オープニング、メンバーカラーのジャージ姿で765プロオールスターズが登場すると、アイドルたちが紅白に分かれて応援合戦を繰り広げる「紅白応援V」ライブでイベントはスタート。曲中の番号点呼のとき、今日は参加していない長谷川明子(美希)のカウントのたびにスクリーンに美希のシルエットを一瞬映すのが律儀で楽しい。客席の左右が紅白に色分けされる一糸乱れぬ様子に、今井も「皆さんも練習バッチリでしたね!」とうれしそうだ。冒頭の挨拶では仁後のツインテール、釘宮のポニーテール、久しぶりに短い髪でステージに立った平田宏美など、髪型の話でも盛り上がっていた。

「プロデューサーズボイス2018」は、全国のプロデューサーからの声を紹介しながら、「アイドルマスター」の魅力やこれまでの歴史を振り返るコーナー。このコーナーにはアニメ『アイドルマスター』プロデューサー役の赤羽根健治が登場し、クールビズ姿で司会を担当した。

「765プロオールスターズの良さとは?」のお題では、平田が「765プロは実家の味噌汁」と表現。メンバーそれぞれに好きな味噌汁の具の話をしたり、各メンバーを味噌汁の具に例えたりと話が広がる(散らかる)のだが、赤羽根がハイテンションでずばっと切って進行してくれるのが頼もしい。765プロの歴史についてのトークでは、劇場アニメ『アイドルマスター 輝きの向こう側へ』について浅倉が「劇場版に辿りついて、スクリーンで成長したみんなに会えるなんて想像もしてなかった」と感慨深く語ったり、ライブ“HOTCHPOTCH FESTIV@L!!”について沼倉が「私たちも予想がつかないセットリストで、どの曲にも意味があるのがすごいと思った」と振り返ったり。

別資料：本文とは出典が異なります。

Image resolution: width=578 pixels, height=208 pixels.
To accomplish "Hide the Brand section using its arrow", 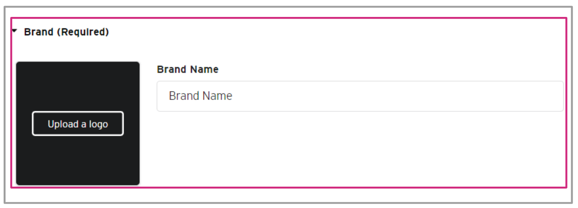I will click(15, 31).
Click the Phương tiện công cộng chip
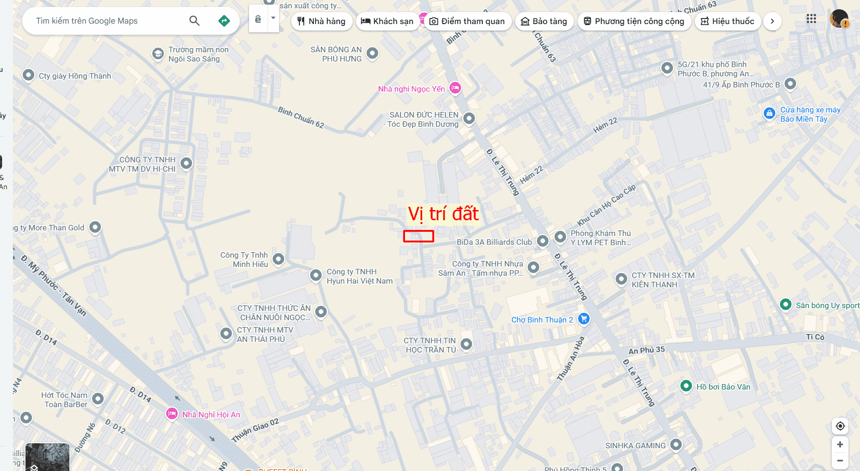The height and width of the screenshot is (471, 860). 634,21
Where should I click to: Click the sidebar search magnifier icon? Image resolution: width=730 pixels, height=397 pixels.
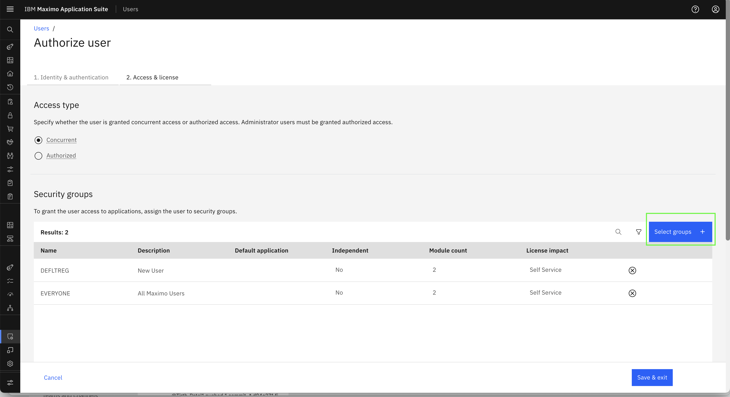click(x=10, y=29)
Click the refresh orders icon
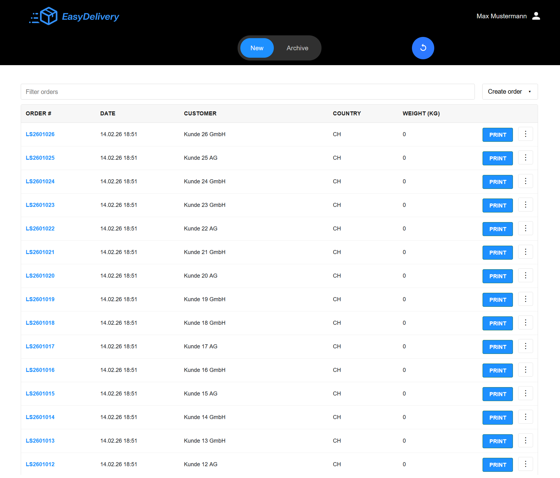 pos(423,48)
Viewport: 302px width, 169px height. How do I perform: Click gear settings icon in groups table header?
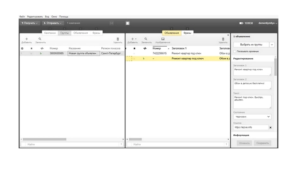tap(22, 48)
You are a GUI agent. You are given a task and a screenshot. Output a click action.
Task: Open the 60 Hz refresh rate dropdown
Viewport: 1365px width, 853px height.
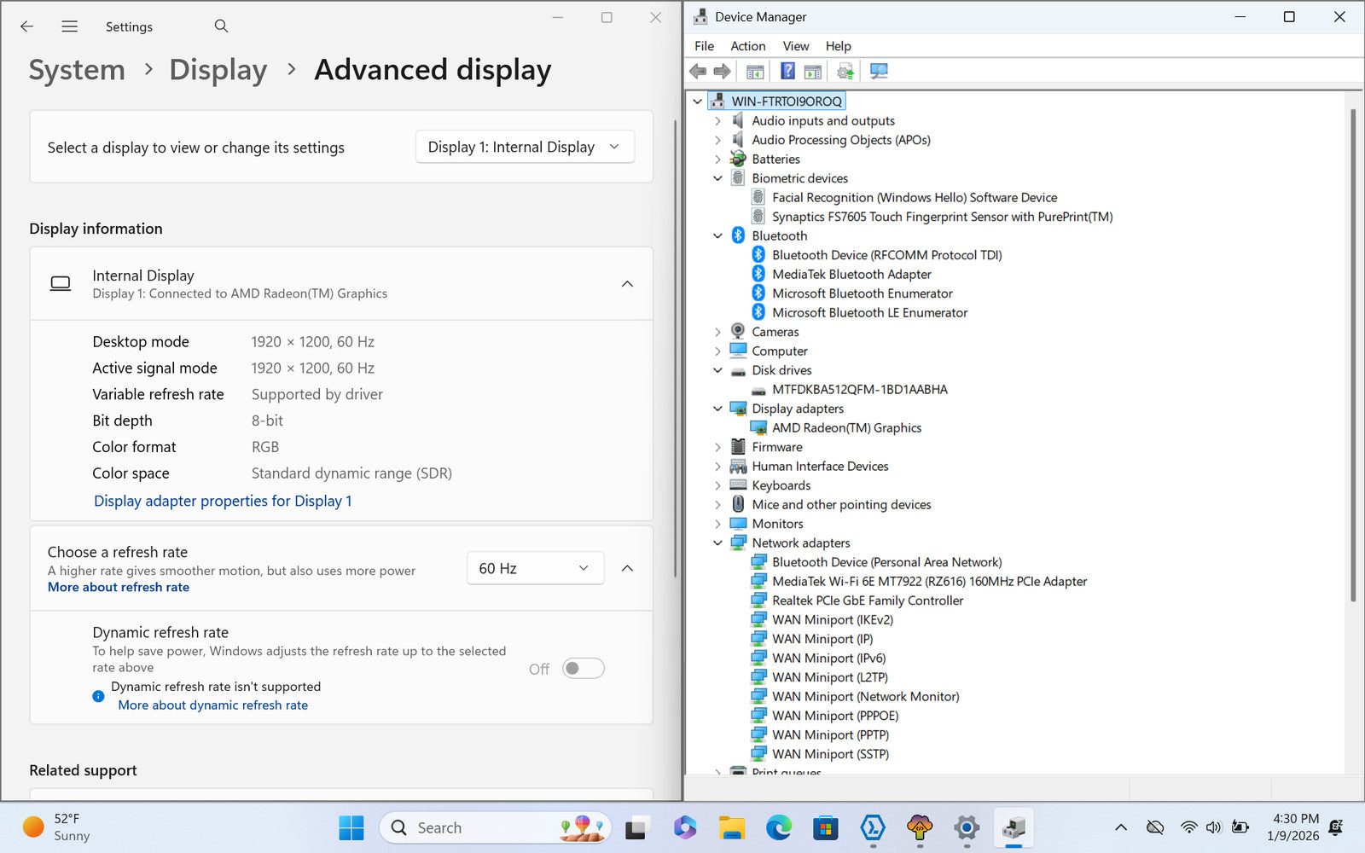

下田は台湾公演で初めて海外に行けた喜びや、また海外公演をやりたい希望を語っていた。今井はアーケード版「アイドルマスター」について、若林は最新のPS4「アイドルマスター ステラステージ」についてのプロデューサー視点での経験と深い愛情を熱弁。コーナー締めくくりでは赤羽根が「全員揃った765プロは無敵だなと思った」と語り、会場のプロデューサーたちの気持ちを代弁していた。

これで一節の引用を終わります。